De telles promesses supposent que Dieu accordera Son pardon et opérera la guérison de Son peuple : «Je les guérirai de leur apostasie, Je les aimerai avec générosité : ma colère s'est détournée de lui ». (Os. 14:5) La guérison se manifestera concrètement par l'abandon des idoles : «J'ôterai de sa bouche les noms des Baals, et on ne mentionnera même plus leur nom». (Os. 2:19) Et Dieu d'ajouter à Ses promesses : «Je te fiancerai à Moi pour toujours par la justice et le droit, l'amour et la tendresse. Je te fiancerai à Moi par la fidélité et tu connaîtras le Seigneur». (Os. 2:21-22)
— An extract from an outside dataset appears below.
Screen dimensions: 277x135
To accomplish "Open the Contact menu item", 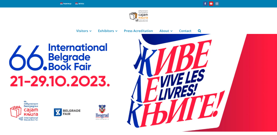I will 185,31.
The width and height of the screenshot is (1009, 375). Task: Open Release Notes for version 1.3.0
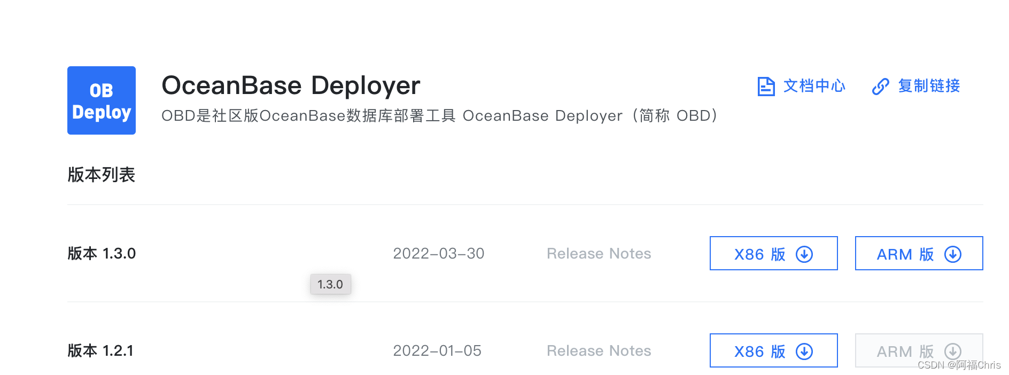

Y a-t-il langage plus expressif, plus frappant, plus étonnant pour évoquer la relation que le Seigneur veut avec Ses créatures humaines? Quelle vision extraordinaire de l'amour divin recevant avec tendresse ceux qui se tournent vers Lui pour Le connaître et L'aimer fidèlement de tout leur coeur. Ils vivront alors selon le droit et la justice, recevant de Lui Ses dons généreux. Ils compteront sur ce Dieu qui donne librement et non pas comme les idoles dont il fallait «acheter» les bienfaits. «Et il adviendra en ce jour-là que Je répondrai à l'attente des cieux et eux répondront à l'attente de la terre. La terre, elle, répondra par le blé, le vin nouveau, l'huile fraîche ». (Os. 2:23-24) Le Seigneur prendra à nouveau son peuple en charge comme au désert. Il conduira son existence sur le chemin du droit et de la justice par Sa parole, comme Il l'avait autrefois dirigé par la nuée au désert. Il lui accordera Sa protection bien plus sécurisante que les tentes au désert. Il sera Lui-même polir eux une soukkah comme l'a écrit Esaïe (Es. 4:5-6).
La fête de Soukkoth renvoie à la leçon du désert : l'homme ne vivra pas de pain seulement... L'homme a besoin de Dieu, dépend de Lui. S'il accepte cette dépendance, Dieu lui offre de vivre dans le cadre de l'alliance nouvelle, de ce lien d'amour décrit par Osée. La nouvelle alliance a été conclue en la personne du Messie qui a donné Sa vie pour nous offrir le pardon, la guérison du mal qui nous étreint et une vie nouvelle avec Dieu. Avons-nous retenu la leçon du désert ? Ou croyons-nous pouvoir nous débrouiller sans Dieu, avec nos idoles quelles qu'elles soient ? Entendons-nous l'appel que Dieu nous adresse au travers de la fête de Soukkoth ? Car la véritable soukkah est Dieu lui-même qui S'offre à nous comme un abri sûr et solide, bien plus, comme le Dieu vivant et vrai, digne de confiance et qui désire nous voir entrer et vivre avec Lui dans cette union fondée sur l'amour.